- Born: 5 November 1949 Calgary, Alberta, Canada
- Died: 13 June 2016 (aged 66) Philippines
- Cause of death: Beheading
- Body discovered: Patikul, Sulu, Philippines
- Occupation: Welder

= Robert Hall (Canadian businessman) =

Canadian kidnap victim

Robert Ward Hall (5 November 1949 – 13 June 2016) was a Canadian citizen kidnapped by Abu Sayyaf terrorists in the Philippines on 21 September 2015, and beheaded nine months later near Patikul, Sulu.

==Early life and career==
Hall was born in Calgary, Alberta. One of five siblings, he grew up in the city's Midnapore district. A welder by trade, Hall was also an experienced pilot and an amateur actor.

==Kidnapping and death==
Hall was kidnapped for ransom by Abu Sayyaf militants in the Philippines on 21 September 2015 in a raid on Holiday Ocean View Samal Resort on Samal Island near Davao in the southern Philippines. After gunmen disarmed the resort's security guards, four people were abducted: Canadians Robert Hall and John Ridsdel, resort marina manager Kjartan Sekkingstad (Norway), and Teresita Flor (Hall's Filipina girlfriend) who was released later in the month that Hall was beheaded.

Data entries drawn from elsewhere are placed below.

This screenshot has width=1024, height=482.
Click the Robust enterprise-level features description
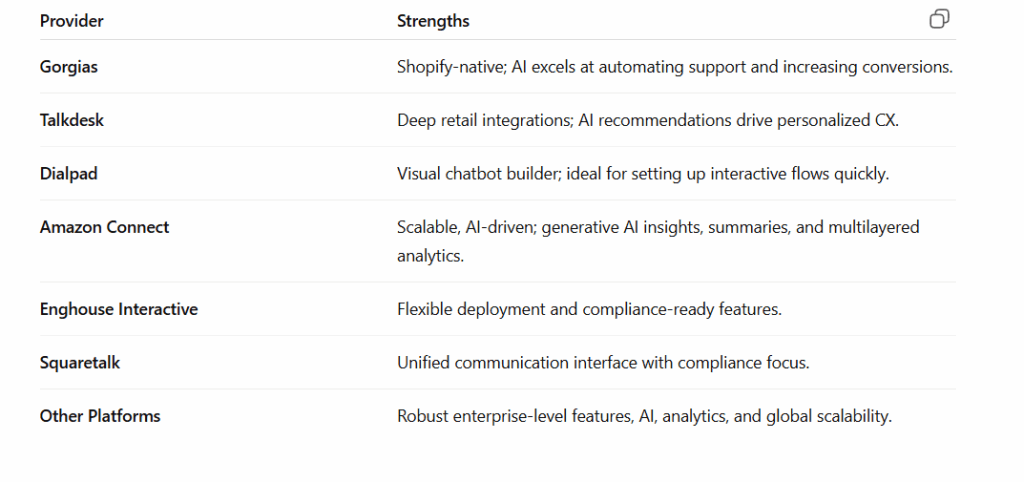pos(644,416)
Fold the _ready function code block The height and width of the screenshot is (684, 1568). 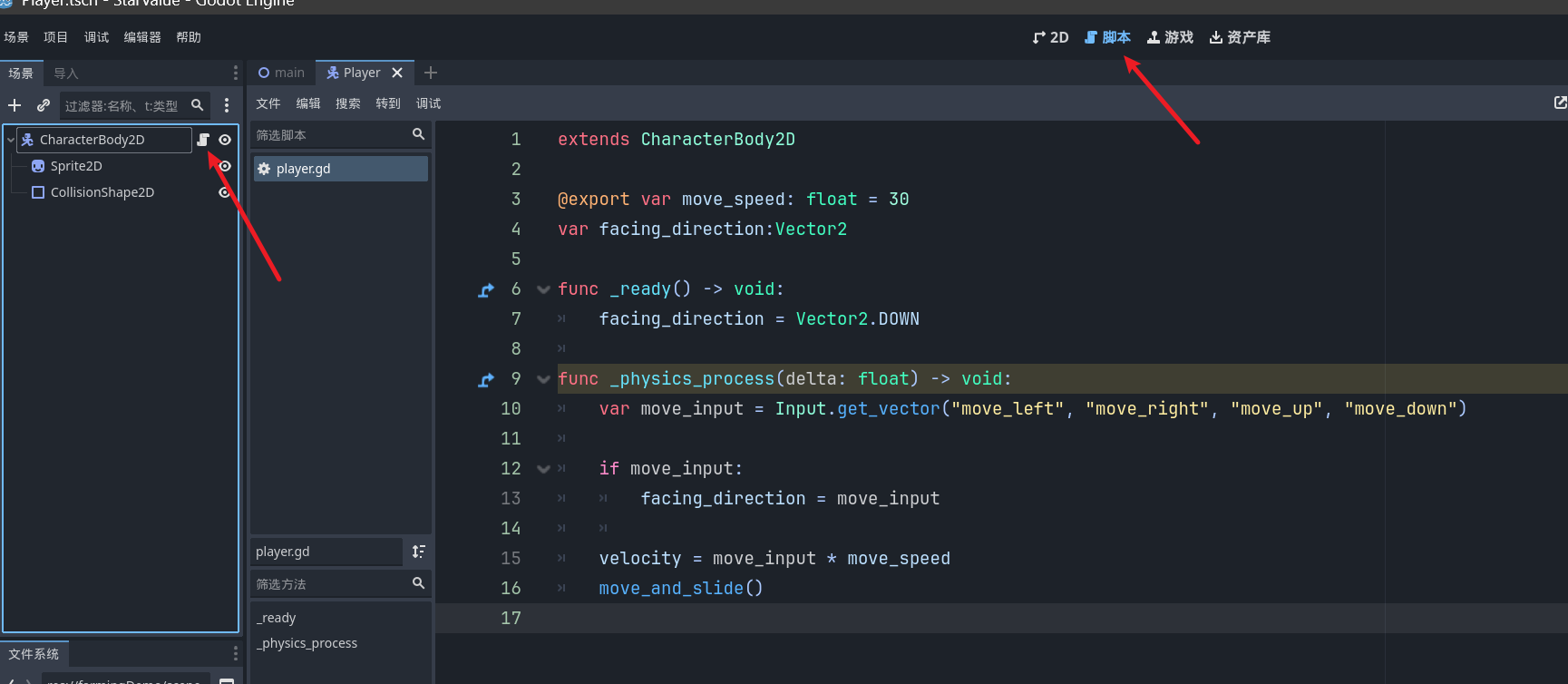(543, 289)
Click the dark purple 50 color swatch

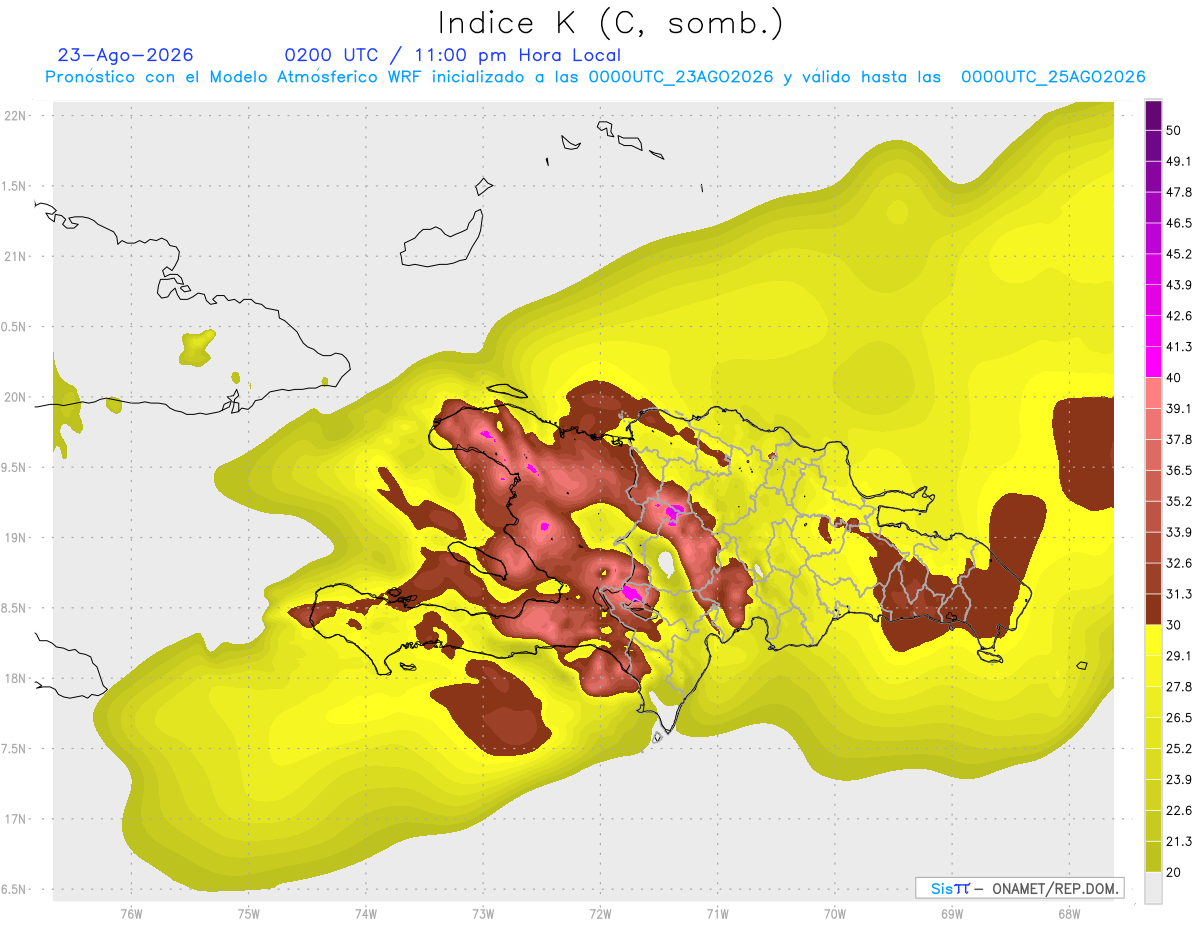pyautogui.click(x=1153, y=115)
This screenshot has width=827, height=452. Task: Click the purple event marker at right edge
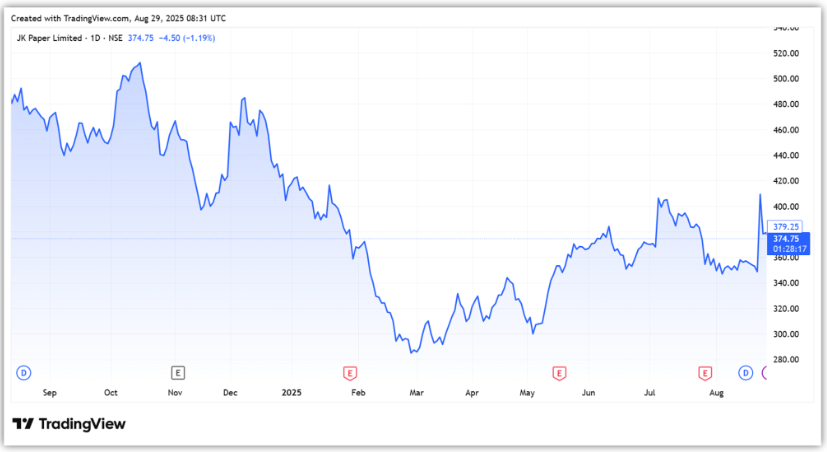pyautogui.click(x=765, y=372)
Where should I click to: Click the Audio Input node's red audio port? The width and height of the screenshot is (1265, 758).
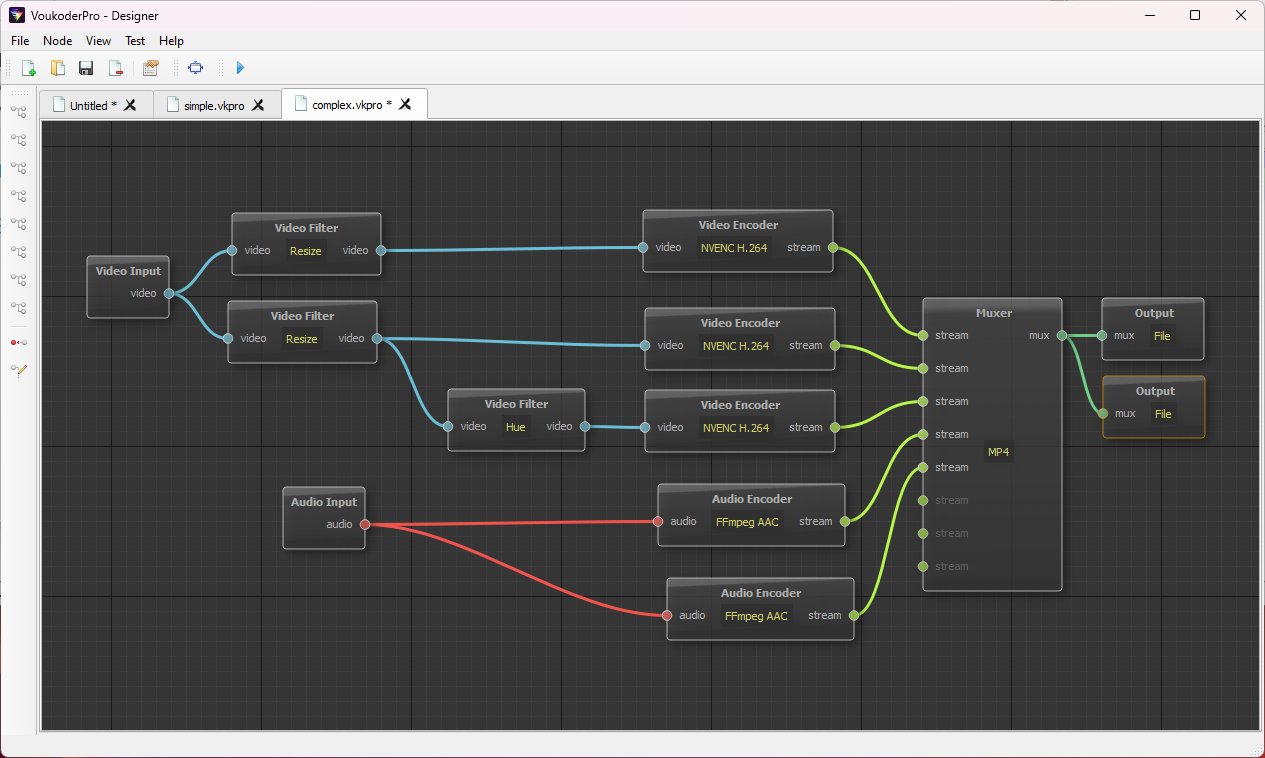(364, 524)
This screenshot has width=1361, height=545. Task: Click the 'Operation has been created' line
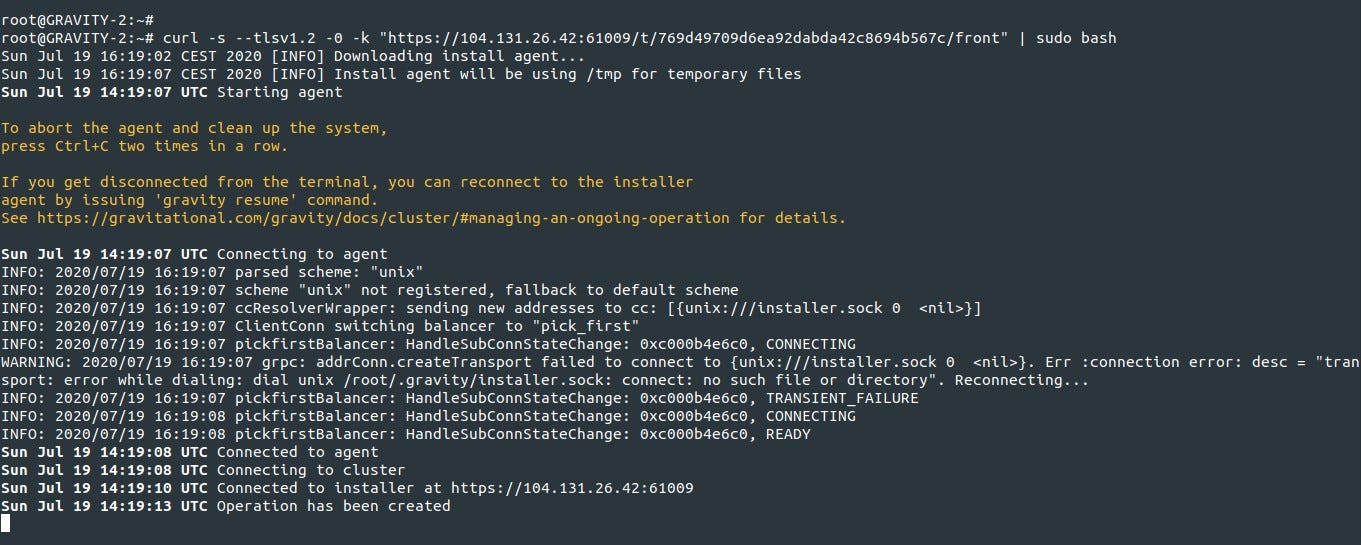pyautogui.click(x=333, y=506)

Abu Sayyaf demanded $6 million for Hall's ransom. Negotiations for his release failed, and Hall was beheaded on 13 June 2016.

The last of this hostage group, Norwegian Kjartan Sekkingstad, was released in September 2016. Hall's sister then felt free to speak openly and criticize the failure of the government of Canada to do anything decisive or effective to attempt rescue or save her brother.